### WHAT NEEDS TO BE DONE
Copy the material word for word, starting at the line containing "Toggle the split panel layout icon" and ending at the last line of the material.

[Records for locating the described items]
****************************************
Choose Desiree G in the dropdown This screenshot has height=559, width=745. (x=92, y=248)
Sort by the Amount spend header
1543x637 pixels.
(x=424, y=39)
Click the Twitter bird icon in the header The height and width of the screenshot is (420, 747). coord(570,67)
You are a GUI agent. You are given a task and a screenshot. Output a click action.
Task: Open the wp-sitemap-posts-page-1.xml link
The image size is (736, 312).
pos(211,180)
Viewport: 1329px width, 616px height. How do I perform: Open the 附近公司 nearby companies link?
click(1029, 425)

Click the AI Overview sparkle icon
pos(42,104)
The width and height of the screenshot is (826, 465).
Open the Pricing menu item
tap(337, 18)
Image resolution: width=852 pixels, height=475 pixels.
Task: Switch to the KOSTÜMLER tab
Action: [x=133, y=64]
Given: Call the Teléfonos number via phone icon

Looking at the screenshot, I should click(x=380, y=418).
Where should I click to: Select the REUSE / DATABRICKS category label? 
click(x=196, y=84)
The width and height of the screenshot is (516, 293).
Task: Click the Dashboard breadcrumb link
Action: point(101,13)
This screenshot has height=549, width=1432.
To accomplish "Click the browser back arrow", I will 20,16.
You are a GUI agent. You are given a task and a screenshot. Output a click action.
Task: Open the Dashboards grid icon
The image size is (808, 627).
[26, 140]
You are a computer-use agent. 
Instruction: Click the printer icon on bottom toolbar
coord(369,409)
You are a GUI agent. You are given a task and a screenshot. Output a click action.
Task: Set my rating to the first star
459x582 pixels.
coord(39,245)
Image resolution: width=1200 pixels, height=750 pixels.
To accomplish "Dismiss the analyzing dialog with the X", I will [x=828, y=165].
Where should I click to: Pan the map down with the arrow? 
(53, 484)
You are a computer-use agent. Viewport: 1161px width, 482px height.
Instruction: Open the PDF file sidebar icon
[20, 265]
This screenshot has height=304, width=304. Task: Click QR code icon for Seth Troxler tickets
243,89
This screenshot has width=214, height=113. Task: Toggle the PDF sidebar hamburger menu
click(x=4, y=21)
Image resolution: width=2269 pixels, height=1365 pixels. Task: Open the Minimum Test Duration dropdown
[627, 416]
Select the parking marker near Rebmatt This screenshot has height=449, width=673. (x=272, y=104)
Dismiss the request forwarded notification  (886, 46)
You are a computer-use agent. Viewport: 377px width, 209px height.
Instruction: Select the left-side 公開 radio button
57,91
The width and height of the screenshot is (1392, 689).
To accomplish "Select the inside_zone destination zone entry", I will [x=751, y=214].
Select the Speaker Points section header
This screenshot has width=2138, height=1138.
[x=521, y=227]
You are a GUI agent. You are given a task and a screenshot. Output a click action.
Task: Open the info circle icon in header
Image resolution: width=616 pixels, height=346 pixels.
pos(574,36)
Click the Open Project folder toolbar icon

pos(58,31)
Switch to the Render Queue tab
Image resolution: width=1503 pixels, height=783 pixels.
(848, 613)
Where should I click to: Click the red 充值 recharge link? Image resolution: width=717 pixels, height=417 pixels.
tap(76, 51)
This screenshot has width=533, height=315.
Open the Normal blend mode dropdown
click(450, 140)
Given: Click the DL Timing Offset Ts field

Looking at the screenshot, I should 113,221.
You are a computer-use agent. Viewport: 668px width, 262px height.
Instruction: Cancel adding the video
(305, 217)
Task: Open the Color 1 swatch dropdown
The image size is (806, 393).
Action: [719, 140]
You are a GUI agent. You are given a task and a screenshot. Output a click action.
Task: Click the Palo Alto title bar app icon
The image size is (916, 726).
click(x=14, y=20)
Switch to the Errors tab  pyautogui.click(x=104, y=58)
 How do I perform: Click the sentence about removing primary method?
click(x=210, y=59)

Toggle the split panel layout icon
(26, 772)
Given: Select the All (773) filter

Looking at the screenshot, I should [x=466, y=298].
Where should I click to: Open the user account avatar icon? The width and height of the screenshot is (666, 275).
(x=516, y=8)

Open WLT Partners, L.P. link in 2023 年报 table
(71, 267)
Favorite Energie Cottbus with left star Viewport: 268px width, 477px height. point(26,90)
****************************************
### EXERCISE RESPONSE
Toggle the split panel layout icon
(26, 772)
Given: Select the All (773) filter

Looking at the screenshot, I should [x=466, y=298].
Where should I click to: Open the user account avatar icon? The width and height of the screenshot is (666, 275).
(x=516, y=8)

Open WLT Partners, L.P. link in 2023 年报 table
(71, 267)
Favorite Energie Cottbus with left star Viewport: 268px width, 477px height. point(26,90)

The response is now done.